Nginx - What is does the nodelay option do when limiting requests?

Solution 1:

TL;DR: The nodelay option is useful if you want to impose a rate limit without constraining the allowed spacing between requests.

I had a hard time digesting the other answers, and then I discovered new documentation from Nginx with examples that answers this:

Here's the pertinent part. Given:

limit_req_zone $binary_remote_addr zone=mylimit:10m rate=10r/s;

location /login/ {
  limit_req zone=mylimit burst=20;

The burst parameter defines how many requests a client can make in excess of the rate specified by the zone (with our sample mylimit zone, the rate limit is 10 requests per second, or 1 every 100 milliseconds). A request that arrives sooner than 100 milliseconds after the previous one is put in a queue, and here we are setting the queue size to 20.

That means if 21 requests arrive from a given IP address simultaneously, NGINX forwards the first one to the upstream server group immediately and puts the remaining 20 in the queue. It then forwards a queued request every 100 milliseconds, and returns 503 to the client only if an incoming request makes the number of queued requests go over 20.

If you add nodelay:

location /login/ {
  limit_req zone=mylimit burst=20 nodelay;

With the nodelay parameter, NGINX still allocates slots in the queue according to the burst parameter and imposes the configured rate limit, but not by spacing out the forwarding of queued requests. Instead, when a request arrives “too soon”, NGINX forwards it immediately as long as there is a slot available for it in the queue. It marks that slot as “taken” and does not free it for use by another request until the appropriate time has passed (in our example, after 100 milliseconds).

Solution 2:

The documentation here has an explanation that sounds like what you want to know:

The directive specifies the zone (zone) and the maximum possible bursts of requests (burst). If the rate exceeds the demands outlined in the zone, the request is delayed, so that queries are processed at a given speed

From what I understand, requests over the burst will be delayed (take more time and wait until they can be served), with the nodelay options the delay is not used and excess requests are denied with a 503 error.

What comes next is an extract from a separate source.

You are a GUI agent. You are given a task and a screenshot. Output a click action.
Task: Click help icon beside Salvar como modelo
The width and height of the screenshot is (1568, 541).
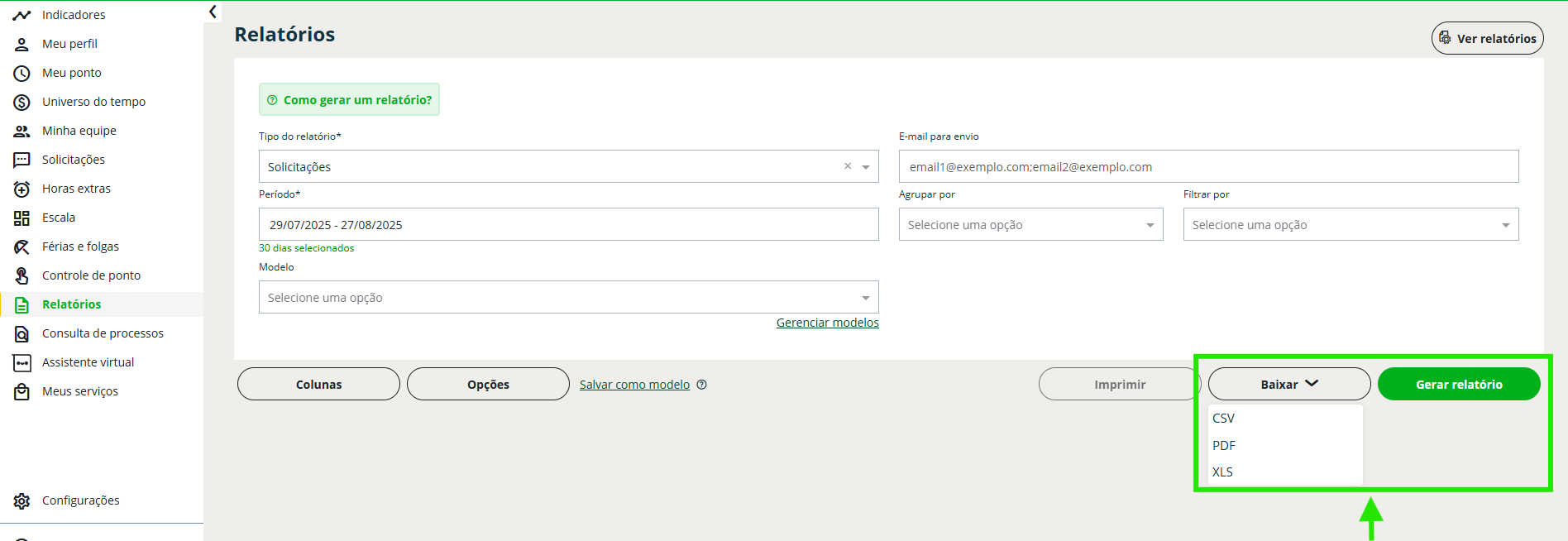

This blog post ( gives good explanation how the rate limiting works on nginx:

If you’re like me, you’re probably wondering what the heck burst really means. Here is the trick: replace the word ‘burst’ with ‘bucket’, and assume that every user is given a bucket with 5 tokens. Every time that they exceed the rate of 1 request per second, they have to pay a token. Once they’ve spent all of their tokens, they are given an HTTP 503 error message, which has essentially become the standard for ‘back off, man!’.

Solution 3:

The way I see it is as follows:

  1. Requests will be served as fast as possible until the zone rate is exceeded. The zone rate is "on average", so if your rate is 1r/s and burst 10 you can have 10 requests in 10 second window.

  2. After the zone rate is exceeded:

    a. Without nodelay, further requests up to burst will be delayed.

    b. With nodelay, further requests up to burst will be served as fast as possible.

  3. After the burst is exceeded, server will return error response until the burst window expires. e.g. for rate 1r/s and burst 10, client will need to wait up to 10 seconds for the next accepted request.

Solution 4:

The setting defines whether requests will be delayed so that they conform to the desired rate or whether they will be simply rejected...somewhat whether the rate limiting is managed by the server or responsibility is passed to the client.

nodelay present

Requests will be handled as quickly as possible; any requests sent over the specified limit will be rejected with the code set as limit_req_status

nodelay absent (aka delayed)

Requests will be handled at a rate that conforms with the specified limit. So for example if a rate is set of 10 req/s then each request will be handled in >= .1 (1/rate) seconds, thereby not allowing the rate to be exceeded, but allowing the requests to get backed up. If enough requests back up to overflow the bucket (which would also be prevented by a concurrent connection limit), then they are rejected with the code set as limit_req_status.

The gory details are here: where that logic kicks in when the limit has not yet been passed and now the delay is optionally going to be applied to the request. The application of nodelay in particular from the directive comes into play here: causing the value of delay above to be 0 triggering that handler to immediately return NGX_DECLINED which passes the request to the next handler (rather than NGX_AGAIN which will effectively requeue it to be processed again).